RxWorks Virtual Assistant: a VA who works your recalls, debtors and stock reorders
For practice managers and head nurses at small-animal, mixed and equine clinics who run the whole hospital on RxWorks, then run out of hands to actually work it.
30 minutes with Jenn, the founder. No card, no lock-in.
What your VA actually does inside RxWorks
Diary and appointments
Daily work in the RxWorks Diary: tomorrow's consults confirmed by phone and SMS, cancellation gaps backfilled, double-bookings caught, and consult, surgery and grooming columns kept on the right resource so reception isn't guessing which vet sits where on the day.
Recall and reminder runs
Working the Recall function as an actual call and SMS list rather than a pile of unposted letters. Vaccinations due, parasite prevention lapsed, annual health checks and post-op rechecks get contacted, each contact logged against the patient, and the rebooking dropped into the Diary instead of left to age out.
Accounts and Aged Debtors
A daily pass on open invoices and the Aged Debtors report, surgery and dental deposits requested before the booking is locked in, and account and payment-plan clients chased on a cadence you approve. The VA processes amounts the vet team has already billed and never sets or discounts a fee.

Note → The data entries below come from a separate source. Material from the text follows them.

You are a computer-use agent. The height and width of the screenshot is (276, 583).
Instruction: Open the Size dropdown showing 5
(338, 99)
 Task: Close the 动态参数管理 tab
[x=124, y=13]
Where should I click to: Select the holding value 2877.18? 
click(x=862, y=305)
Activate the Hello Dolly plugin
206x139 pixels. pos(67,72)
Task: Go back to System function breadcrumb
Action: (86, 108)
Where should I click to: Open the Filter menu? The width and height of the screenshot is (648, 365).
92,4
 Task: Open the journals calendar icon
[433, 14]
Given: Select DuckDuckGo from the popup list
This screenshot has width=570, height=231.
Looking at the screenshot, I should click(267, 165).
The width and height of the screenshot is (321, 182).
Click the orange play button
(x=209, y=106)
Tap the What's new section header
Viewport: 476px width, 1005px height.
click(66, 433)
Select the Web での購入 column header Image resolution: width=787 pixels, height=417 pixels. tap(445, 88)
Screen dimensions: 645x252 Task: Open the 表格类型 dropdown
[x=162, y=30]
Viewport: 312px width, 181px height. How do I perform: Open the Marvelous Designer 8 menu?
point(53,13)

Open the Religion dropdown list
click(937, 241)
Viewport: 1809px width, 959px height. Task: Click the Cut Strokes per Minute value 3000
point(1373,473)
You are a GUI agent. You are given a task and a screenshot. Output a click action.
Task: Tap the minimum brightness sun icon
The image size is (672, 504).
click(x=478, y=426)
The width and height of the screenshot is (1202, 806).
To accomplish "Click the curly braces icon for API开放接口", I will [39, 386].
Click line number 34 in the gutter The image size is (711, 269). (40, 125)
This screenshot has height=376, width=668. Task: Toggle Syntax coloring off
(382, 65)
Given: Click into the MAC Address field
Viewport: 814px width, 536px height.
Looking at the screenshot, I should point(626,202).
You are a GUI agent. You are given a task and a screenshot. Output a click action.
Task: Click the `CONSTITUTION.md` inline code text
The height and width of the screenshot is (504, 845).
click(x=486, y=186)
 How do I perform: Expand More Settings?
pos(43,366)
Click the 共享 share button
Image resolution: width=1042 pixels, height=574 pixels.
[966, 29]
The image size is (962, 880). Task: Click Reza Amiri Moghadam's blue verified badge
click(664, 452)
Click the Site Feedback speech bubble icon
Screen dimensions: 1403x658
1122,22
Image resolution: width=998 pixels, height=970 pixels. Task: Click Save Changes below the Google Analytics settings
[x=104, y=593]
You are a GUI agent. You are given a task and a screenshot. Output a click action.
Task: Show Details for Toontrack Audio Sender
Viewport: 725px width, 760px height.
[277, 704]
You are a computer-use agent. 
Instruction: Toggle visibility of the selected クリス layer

Stock control and reordering
Reorder admin against RxWorks Stock Control: running the reorder report, flagging lines that have dropped below minimum, drafting purchase orders to your wholesalers for sign-off, and receipting deliveries in so on-hand counts match the shelf. Scheduled-drug register entries stay with licensed staff.
Online bookings and client comms
Checking overnight online bookings (MyVetSites or your booking widget) into the RxWorks Diary each morning, spotting the routine slot that's clearly an emergency, and running the front-desk inbox and phones during AU hours so food and script-refill requests get routed to the vet or nurse who decides.
Reporting and end-of-day admin
Pulling the standard RxWorks management reports you rely on, reconciling end-of-day takings against the day sheet, and packaging referral and history requests for the receiving clinic so a vet isn't doing data entry between patients.
Nobody googles “rxworks virtual assistant” out of idle curiosity. You search it because the whole hospital runs through that system, and the person confirming tomorrow’s consults, working the recall list, chasing the account that’s ninety days overdue and noticing the shelf has run dry of the dewormer is you, or your head nurse, in the gap between a dental and a difficult discharge.
And RxWorks is a capable system, which is part of the problem. It will generate a recall, hold a stock minimum, age a debtor and pull a management report. What it won’t do is pick up the phone, send the SMS, draft the wholesaler order or chase the overdue account. Almost every revenue-protecting feature in there ends in a step a human has to take, and most of those steps fall to people who would rather be on the floor with a patient.
The daily rhythm a VA runs in your RxWorks
Morning, before the first consult, the Diary gets a pass. Tomorrow’s appointments confirmed by call or SMS, cancellation gaps from yesterday backfilled, double-bookings caught, and the consult, surgery and grooming columns kept on the right resource so reception isn’t guessing which vet is where. Any overnight online bookings, whether through MyVetSites or whatever booking widget you run, get checked into the RxWorks Diary, eyeballed for the patient who booked a routine slot that is clearly an emergency, and matched to an existing client record so you don’t end up with three files for the same dog.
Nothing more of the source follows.